7

Fuck singletons all my homies hate singletons.

Comments
  • 9
    I've never understood the hate for singletons
  • 5
    Singletons are just types of which you expect to only need one value. So just create that one value (or instance when we talk about OOP) and make it available to whomever needs it.

    For unit testing create a mock instance and make the subject under test use that instead of the real thing.

    Nothing to hate about them - but giving what is needed or a repository of that things to code that needs it is better than to tightly couple it with a singleton. Global state in general makes testing and extending code harder - in OOP land and everywhere else.
  • 2
    There's very rarely one singleton. It's usually zero or many.
  • 5
    @12bitfloat they often indicate a design flaw. There's very few situations where they make sense, such as logging.

    @Oktokolo you assume you won't need it, emphasis on "assume". Dependency injection may come with some more boilerplate but its much more flexible.
    A singleton will screw you up as soon as you wanna do anything with it that wasn't assumed by the devs who wrote it.

    And I also dont think it makes technical sense. If you need 'only one of something', then make a static variable and be done with it.
    Why is it that people make classes and then static get, create, delete functions to manage a single pointer.

    I saw this earlier where a getInstance function would just create the object if it wasn't initialized yet. This lead to funny situations where, during shutdown, the object was deleted and created again because another thread was still trying to access it with getInstance
  • 0
    @atheist Then you're doing it wrong. 😠
  • 2
    @LotsOfCaffeine I don't understand ... there are a LOT of good cases for singletons. It does depend HIGHLY on the language and underlying virtual machine.

    Singletons in Ruby or Python make zero sense: yes. Typical deployments don't have long running VMs and each request creates all the objects from scratch on each request. Objects are really fast in these situations.

    Java/Scala/Kotlin/Clojure, however, are excellent cases for singletons because the classes persist across all incoming connections. You can do some amazing things with caching internally within the JVM without having to rely on tools like Reddis.
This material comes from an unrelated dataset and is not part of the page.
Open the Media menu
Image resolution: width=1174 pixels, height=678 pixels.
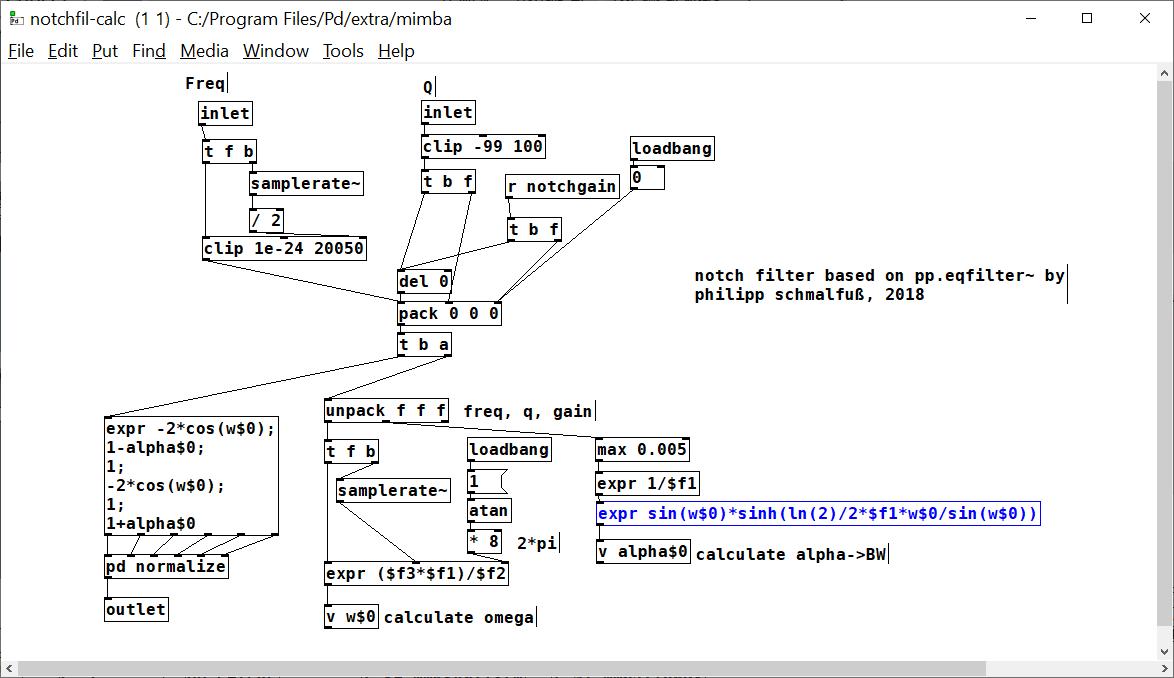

    JVM/.NET languages are big tradeoffs. They have a higher spin-up time and larger memory footprints (although that's usually because of the massive amount of Java dependencies that get pulled in. If you minimize dependencies, you can get a very small Java footprint. The OpenHAB project is a pretty good example), but they also scale up very well without tools like Reddis.
  • 0
    Fuck writable singletons in a multi-threaded environment
  • 0
    @djsumdog literally my point 😉
  • 1
    Ideal solution for database connections, imho.
  • 2
    @djsumdog lots of good examples? Then name one please and I mean with architectural reasons.
    Just cause what sounds like web back end relies on virtual machines and .net runtimes doesn't mean this isn't an architectural issue.

    99% of the singletons I've encountered were just pure laziness. "I don't wanna pass this pointer around", " its easier that way"
    They're just global variables with a different name attached. Call it the singleton pattern and suddenly its not a horrible design choice anymore.
  • 1
    @LotsOfCaffeine I think you have a too narrow view of what a Singleton is. It is a class you only expect to create one instance of. If you use dependency injection that ensures that the class is only instanced once (i.e. is shared by classes depending on it) it is still a Singleton.
  • 0
    @TheSilent There's a difference between a class that only "needs" one instance vs a singleton.

    A singleton restricts you to only ever have one instance. I.e. it's a class that's only ever accessible through one global variable, or a few static functions that access a global variable.

    In C++ you'd see a private constructor and a static function called getInstance or whatever
  • 0
    @LotsOfCaffeine It depends on the definition. What you're referring to is the Singleton pattern as defined by the gang of four.
    In my opinion everything which only exists once in a context is a Singleton.
    In terms of the Singleton pattern by the go4, I agree that dependency injection is generally preferable when you want to create Singletons.
  • 0
    @LotsOfCaffeine everything old eventually comes full circle, and is made new again.